▶ [Problem]
When you reach the line in the data below that contains "Instruction: Open the timeline", please start repeating lines exactly, and stop after the line that contains "You are a computer-use agent. Screen dimensions: 725x413", repeating nothing else.

### Exercise materials ###

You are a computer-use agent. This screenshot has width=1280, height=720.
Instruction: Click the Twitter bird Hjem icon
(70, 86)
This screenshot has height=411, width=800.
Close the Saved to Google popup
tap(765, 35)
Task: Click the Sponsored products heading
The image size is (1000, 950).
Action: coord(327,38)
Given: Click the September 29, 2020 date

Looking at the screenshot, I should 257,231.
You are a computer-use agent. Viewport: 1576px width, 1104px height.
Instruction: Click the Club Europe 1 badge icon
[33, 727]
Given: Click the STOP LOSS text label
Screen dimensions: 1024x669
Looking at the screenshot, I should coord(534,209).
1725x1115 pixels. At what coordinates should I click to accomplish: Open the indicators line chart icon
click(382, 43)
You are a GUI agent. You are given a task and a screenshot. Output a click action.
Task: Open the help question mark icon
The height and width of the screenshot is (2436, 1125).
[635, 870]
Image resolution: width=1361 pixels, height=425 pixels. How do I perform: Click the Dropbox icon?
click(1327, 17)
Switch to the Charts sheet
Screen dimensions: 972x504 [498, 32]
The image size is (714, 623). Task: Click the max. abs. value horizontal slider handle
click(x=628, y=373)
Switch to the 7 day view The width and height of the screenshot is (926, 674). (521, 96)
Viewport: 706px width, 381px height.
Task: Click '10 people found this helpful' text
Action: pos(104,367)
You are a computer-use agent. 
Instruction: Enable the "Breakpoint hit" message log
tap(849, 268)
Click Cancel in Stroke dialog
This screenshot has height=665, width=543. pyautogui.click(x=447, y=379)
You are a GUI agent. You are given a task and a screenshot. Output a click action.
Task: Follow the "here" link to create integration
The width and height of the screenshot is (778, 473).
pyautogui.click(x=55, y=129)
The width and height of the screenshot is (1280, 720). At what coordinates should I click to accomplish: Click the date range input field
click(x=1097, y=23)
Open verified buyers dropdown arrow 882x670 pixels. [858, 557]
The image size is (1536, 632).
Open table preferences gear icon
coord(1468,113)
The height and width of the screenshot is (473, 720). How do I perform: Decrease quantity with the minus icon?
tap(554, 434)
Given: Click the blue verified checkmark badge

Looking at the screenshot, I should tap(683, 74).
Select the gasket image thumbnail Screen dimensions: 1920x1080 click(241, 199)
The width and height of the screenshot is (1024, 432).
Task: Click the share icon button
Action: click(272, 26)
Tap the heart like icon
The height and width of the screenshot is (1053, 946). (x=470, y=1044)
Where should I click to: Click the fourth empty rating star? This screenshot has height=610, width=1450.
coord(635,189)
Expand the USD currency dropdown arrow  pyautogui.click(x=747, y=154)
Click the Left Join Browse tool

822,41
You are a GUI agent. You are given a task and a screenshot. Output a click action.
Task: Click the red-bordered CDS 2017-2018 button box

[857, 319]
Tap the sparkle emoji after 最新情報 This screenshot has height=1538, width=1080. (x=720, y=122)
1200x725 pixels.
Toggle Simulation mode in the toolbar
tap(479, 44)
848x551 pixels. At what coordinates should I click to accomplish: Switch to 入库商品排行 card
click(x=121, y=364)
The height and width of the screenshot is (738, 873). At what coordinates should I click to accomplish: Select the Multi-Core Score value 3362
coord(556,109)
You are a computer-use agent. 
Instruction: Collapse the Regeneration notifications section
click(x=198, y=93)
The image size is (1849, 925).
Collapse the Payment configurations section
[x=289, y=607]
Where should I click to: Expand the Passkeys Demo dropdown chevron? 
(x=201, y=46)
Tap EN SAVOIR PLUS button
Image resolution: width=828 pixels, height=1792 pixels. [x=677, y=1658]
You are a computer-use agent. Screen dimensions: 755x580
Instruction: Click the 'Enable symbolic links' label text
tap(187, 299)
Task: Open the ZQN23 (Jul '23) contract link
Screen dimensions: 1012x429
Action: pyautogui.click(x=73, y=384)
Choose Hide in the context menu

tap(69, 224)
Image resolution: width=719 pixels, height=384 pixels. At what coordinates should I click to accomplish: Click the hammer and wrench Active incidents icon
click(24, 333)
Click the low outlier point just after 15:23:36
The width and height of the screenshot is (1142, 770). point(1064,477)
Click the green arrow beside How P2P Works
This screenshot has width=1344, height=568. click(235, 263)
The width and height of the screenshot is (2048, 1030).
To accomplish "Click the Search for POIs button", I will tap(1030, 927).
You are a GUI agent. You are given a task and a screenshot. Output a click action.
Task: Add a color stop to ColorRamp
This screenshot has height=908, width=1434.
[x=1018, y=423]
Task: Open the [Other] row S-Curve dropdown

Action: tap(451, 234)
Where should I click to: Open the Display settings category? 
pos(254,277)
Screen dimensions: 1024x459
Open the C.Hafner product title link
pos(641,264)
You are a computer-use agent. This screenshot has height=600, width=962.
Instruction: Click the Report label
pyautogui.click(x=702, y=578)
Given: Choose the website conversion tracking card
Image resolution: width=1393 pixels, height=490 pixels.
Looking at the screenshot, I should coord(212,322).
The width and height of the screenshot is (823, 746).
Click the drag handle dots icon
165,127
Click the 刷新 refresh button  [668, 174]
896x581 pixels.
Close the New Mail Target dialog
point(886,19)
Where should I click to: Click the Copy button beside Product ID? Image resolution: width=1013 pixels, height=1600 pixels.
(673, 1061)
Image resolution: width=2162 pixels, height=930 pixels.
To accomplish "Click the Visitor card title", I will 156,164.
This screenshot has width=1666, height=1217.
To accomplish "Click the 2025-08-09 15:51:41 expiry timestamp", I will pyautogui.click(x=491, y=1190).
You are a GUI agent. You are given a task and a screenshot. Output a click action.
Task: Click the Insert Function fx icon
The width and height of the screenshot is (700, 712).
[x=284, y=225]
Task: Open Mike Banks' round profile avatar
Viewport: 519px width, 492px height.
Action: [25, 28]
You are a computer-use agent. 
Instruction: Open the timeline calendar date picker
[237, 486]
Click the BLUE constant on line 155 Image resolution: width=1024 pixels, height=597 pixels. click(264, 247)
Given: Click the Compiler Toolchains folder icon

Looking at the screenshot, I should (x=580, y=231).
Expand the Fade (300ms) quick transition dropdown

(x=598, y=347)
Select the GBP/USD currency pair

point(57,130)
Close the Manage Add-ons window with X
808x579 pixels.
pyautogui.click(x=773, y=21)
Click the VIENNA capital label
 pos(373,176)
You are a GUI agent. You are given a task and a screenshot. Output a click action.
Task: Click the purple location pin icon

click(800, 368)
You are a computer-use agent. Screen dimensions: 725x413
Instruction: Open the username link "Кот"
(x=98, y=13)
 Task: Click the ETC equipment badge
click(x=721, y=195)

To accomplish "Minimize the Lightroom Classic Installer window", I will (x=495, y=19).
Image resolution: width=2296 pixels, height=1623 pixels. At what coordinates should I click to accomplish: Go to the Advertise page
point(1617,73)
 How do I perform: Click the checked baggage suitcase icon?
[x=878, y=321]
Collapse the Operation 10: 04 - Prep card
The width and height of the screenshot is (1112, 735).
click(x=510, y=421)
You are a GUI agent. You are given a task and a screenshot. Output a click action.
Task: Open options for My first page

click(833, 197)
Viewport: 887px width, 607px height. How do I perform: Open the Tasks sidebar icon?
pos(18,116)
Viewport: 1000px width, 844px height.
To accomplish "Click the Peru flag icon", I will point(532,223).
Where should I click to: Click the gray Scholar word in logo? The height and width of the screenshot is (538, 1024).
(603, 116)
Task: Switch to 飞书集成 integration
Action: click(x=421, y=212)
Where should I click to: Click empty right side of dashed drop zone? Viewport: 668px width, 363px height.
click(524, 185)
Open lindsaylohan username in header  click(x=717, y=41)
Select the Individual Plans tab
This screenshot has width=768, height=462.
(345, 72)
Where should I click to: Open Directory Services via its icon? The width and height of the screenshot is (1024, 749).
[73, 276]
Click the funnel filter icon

###

▶ [Exercise result]
Instruction: Open the timeline calendar date picker
[237, 486]
Click the BLUE constant on line 155 Image resolution: width=1024 pixels, height=597 pixels. click(264, 247)
Given: Click the Compiler Toolchains folder icon

Looking at the screenshot, I should (x=580, y=231).
Expand the Fade (300ms) quick transition dropdown

(x=598, y=347)
Select the GBP/USD currency pair

point(57,130)
Close the Manage Add-ons window with X
808x579 pixels.
pyautogui.click(x=773, y=21)
Click the VIENNA capital label
 pos(373,176)
You are a GUI agent. You are given a task and a screenshot. Output a click action.
Task: Click the purple location pin icon

click(800, 368)
You are a computer-use agent. Screen dimensions: 725x413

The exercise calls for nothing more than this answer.